* [What the task requires]:
From the Elasticsearch vs. Rockset whitepaper, rewrite the stretch from "Search vs Converged" through "a data warehouse).", changing "Postgres" to "MySQL".

* [Selection]:
- Contents
Whitepaper
Elasticsearch vs. Rockset
Converged Indexing™ enables faster time to market and up to 50% lower TCO as compared to Elasticsearch’s search indexing, for real-time analytics use cases. This is achieved by optimizing for hardware and developer efficiency in the cloud.
Contents
Introduction
Both Elasticsearch and Rockset are queryable data stores that can store data and serve queries. Both of them index data and use the index to serve queries. Both systems are document-sharded, which means that documents are routed to a shard based on the document id. But that is where their similarities end. This paper compares some of the technical differences between Elasticsearch’s search indexing and Rockset’s Converged Indexing
- Elasticsearch uses search indexing, and is optimized for text search and log analytics use cases
- Rockset uses Converged Indexing, and is optimized for real-time analytics and real-time applications
For real-time analytics use cases, data indexed includes event streams, user behavior data, sensor data, device metrics, database change data capture from OLTP database and third-party data from data lakes. Once indexed, it is primarily used for serving real-time analytics and real-time applications.
- Ad optimization
- A/B testing
- Fraud detection
- Real-time 360
- Logistics or fleet tracking
- Gaming leaderboards
- Personalization
- Real-time recommendations
Design Goals for Converged Indexing:
Better scaling: Achieve low latency queries even with high velocity ingest and massive data volume, by enabling efficient compute & storage scaling in the cloud
More flexibility: Enable fast search, aggregations and JOINs across semi-structured data formats. Avoid denormalization, since real-time data comes in different shapes from different sources, and the types of queries are not always known ahead of time.
Low ops: Optimize for ops efficiency in cloud environments by avoiding manual management of indexes, shards, clusters or node types.
Indexing Technique
History
Elastic uses open source Apache Lucene as a storage engine. Lucene started in 1999 as a text-search library on spinning disks. On the other hand, Rockset uses open source RocksDB as its storage engine. RocksDB started in 2012 as an SSD based embedded key-value store used by Facebook and LinkedIn to index massive datasets.
Search vs Converged Indexing
Elasticsearch builds an inverted index and a range index on your data. This means that filter queries and range queries are served optimally. If you enable doc_values, then you have configured Elastic to behave like a document index where you can find all the fields of a record efficiently. The doc_value configuration is similar to a record store (like Postgres or MongoDB) and allows you to do aggregations on a specific column. These aggregations are not as efficient as it could be in a true columnar storage system (like a data warehouse).
On the other hand, Rockset builds a Converged Index on your data, the Converged Index includes an inverted index and range index just like Elasticsearch, but also includes a columnar store (like a data warehouse) and a record store (like Postgres). Rockset stores all values of a single column co-located in the columnar store and Rockset queries serve low selectivity queries (e.g average, standard deviation, min, max) using this columnar store. Since the values of a column are packed together, Rockset can employ vectorization techniques to process large vector of column values very quickly.

* [Given data]:
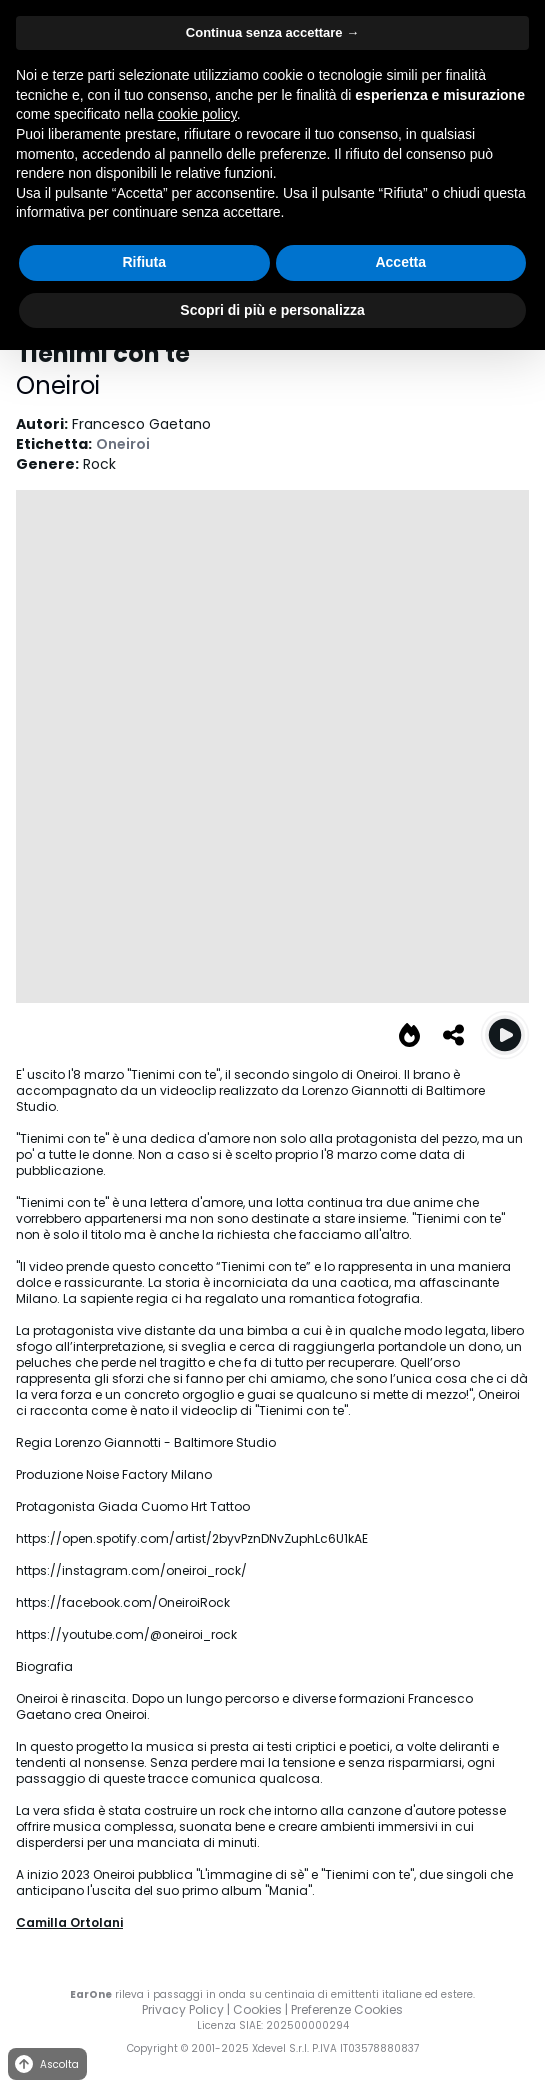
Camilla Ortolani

* [Answer in full]:
Search vs Converged Indexing
Elasticsearch builds an inverted index and a range index on your data. This means that filter queries and range queries are served optimally. If you enable doc_values, then you have configured Elastic to behave like a document index where you can find all the fields of a record efficiently. The doc_value configuration is similar to a record store (like MySQL or MongoDB) and allows you to do aggregations on a specific column. These aggregations are not as efficient as it could be in a true columnar storage system (like a data warehouse).